1. [誤り]正しい(原因となる)。ペルテス病は大腿骨頭の虚血性壊死(無腐性壊死)であり、6〜8歳の男児に好発する。骨頭の壊死と修復の過程で骨頭が扁平化し、関節面の適合性が損なわれる。その結果、関節軟骨への荷重分散が不均等となり、将来的に二次性変形性股関節症を引き起こす原因となる。
2. [誤り]正しい(原因となる)。先天性股関節脱臼では臼蓋形成不全や大腿骨頭の臼蓋からの逸脱により、関節の適合不良が生じる。適切に治療されても軽度の臼蓋形成不全が残存することがあり、関節軟骨への荷重が不均等に分散され、成人期以降に二次性変形性股関節症を発症する主要な原因の一つである。
3. [正解]**誤り(原因とならない)。** 重症筋無力症は神経筋接合部における自己免疫疾患であり、アセチルコリン受容体に対する自己抗体により筋力低下や易疲労性を呈する疾患である。筋力は低下するが、関節構造そのものや関節軟骨には影響を及ぼさないため、二次性変形性関節症の原因とはならない。筋力低下による関節不安定性も軽度であり、関節破壊には至らない。
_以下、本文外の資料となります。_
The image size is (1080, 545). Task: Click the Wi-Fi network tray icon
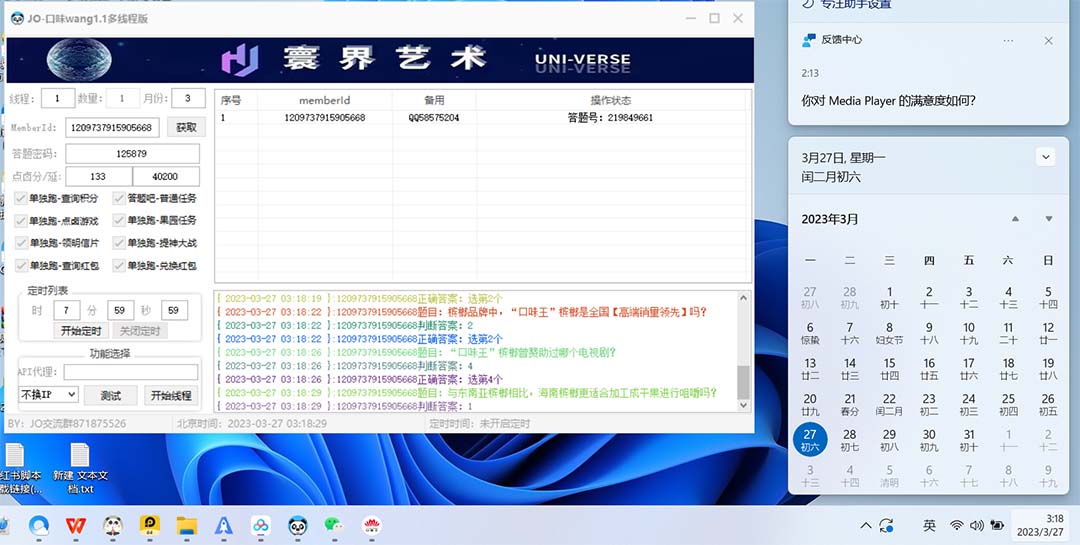click(x=957, y=525)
4. [誤り]正しい(原因となる)。血友病は凝固因子(第VIII因子または第IX因子)の欠乏により出血傾向を示す遺伝性疾患である。軽微な外傷でも関節内出血(血関節症)を繰り返し、血液による関節軟骨の破壊、滑膜の炎症、線維化が進行する。その結果、関節軟骨が変性・摩耗し、二次性変形性関節症をきたす重要な原因となる。